Objective: To clarify the characteristics of the A20 regulatory changes by analyzing mutations in the non-coding region of the A20 gene in patients with T-cell lymphoma leukemia (T-LCL) . Methods: PCR and nucleotide sequence analysis were used to detect mutations in the non-coding region of the A20 gene, and DNA samples from PBMCs of 52 cases of T-LCL and 99 healthy controls. Results: A missense mutation (c.-672T>G) was detected in the A20 gene promoter from one T-LCL patient, which has been registered as a SNP (rs139054966) in gene bank. Meanwhile, a new mutation was detected in the 3' UTR mRNA (3916 (C>G) ) . These two mutations were absent in other T-LCL samples and controls. Conclusion: The rs139054966 (c.-672T>G) and 3916 (C>G) mutations in the A20 gene were detected in T-LCL patients for the first time. There was also rs139054966 located on the binding region of the transcription factor P53, and its significance remained to be further clarified.
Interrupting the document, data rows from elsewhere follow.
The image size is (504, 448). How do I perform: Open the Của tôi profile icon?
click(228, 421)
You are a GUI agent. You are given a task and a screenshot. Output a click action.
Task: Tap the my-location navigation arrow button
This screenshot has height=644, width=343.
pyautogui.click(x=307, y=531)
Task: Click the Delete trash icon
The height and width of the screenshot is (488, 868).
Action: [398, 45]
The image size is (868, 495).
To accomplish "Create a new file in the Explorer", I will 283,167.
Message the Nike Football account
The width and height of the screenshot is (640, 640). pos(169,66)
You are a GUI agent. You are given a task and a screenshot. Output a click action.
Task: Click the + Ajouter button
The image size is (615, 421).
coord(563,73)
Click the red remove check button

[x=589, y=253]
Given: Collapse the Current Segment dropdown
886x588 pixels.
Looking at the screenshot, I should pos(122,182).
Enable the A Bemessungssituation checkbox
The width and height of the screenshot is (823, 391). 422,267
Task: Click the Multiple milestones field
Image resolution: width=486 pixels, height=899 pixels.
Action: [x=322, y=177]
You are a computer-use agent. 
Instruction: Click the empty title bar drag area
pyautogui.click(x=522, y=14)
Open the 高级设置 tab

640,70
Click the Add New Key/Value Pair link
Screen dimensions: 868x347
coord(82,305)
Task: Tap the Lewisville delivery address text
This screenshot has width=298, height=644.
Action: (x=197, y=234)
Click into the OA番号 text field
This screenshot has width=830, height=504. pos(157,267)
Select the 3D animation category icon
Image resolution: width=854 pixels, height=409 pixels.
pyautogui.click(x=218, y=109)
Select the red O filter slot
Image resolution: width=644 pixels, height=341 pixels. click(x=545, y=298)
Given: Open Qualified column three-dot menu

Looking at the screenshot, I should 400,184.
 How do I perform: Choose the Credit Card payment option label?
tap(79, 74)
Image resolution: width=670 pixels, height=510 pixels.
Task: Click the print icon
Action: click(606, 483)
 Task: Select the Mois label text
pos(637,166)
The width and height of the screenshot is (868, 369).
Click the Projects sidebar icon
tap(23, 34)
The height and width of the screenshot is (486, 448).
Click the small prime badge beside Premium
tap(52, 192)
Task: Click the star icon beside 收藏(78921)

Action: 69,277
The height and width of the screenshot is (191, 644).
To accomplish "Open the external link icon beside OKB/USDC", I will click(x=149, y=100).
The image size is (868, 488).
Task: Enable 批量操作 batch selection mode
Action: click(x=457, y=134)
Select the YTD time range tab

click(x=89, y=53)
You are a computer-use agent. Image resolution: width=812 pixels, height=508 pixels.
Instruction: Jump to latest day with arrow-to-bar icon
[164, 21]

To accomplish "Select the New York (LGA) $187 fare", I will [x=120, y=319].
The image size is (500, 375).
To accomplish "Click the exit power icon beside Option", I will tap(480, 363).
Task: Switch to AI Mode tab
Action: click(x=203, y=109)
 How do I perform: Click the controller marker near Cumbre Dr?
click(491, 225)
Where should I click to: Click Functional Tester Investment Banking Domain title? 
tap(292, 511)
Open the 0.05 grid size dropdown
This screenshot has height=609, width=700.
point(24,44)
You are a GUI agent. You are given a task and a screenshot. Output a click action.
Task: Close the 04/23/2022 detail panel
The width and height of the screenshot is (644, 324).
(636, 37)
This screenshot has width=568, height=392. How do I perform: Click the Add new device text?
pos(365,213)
目的: 分析T细胞淋巴瘤白血病患者A20基因非编码区(UTR)突变情况,了解A20基因调控改变特点。 方法: 利用PCR和核苷酸序列分析方法检测52例T细胞白血病患者和99名健康对照者外周血单个核细胞中A20基因启动子区和3′UTR基因突变。 结果: 在1例T细胞淋巴瘤白血病患者中,发现其A20基因启动子区存在错义突变(c.-672T>G),该突变在基因库中已作为单核苷酸多态性登记(rs139054966),同时发现在A20基因3′UTR mRNA的3916位点存在核苷酸替换(C>G),而在其他T细胞白血病样本和健康对照组中均未发现这两种改变。 结论: 首次发现T细胞肿瘤中存在A20基因的rs139054966(c.-672T>G)和3916(C>G)改变,前者位于转录因子P53的结合区域,其具体意义有待进一步明确。.
Keywords: 3′UTR; A20 gene; Polymorphism, single nucleotide; Promoter; T cell lymphoma cell leukemia.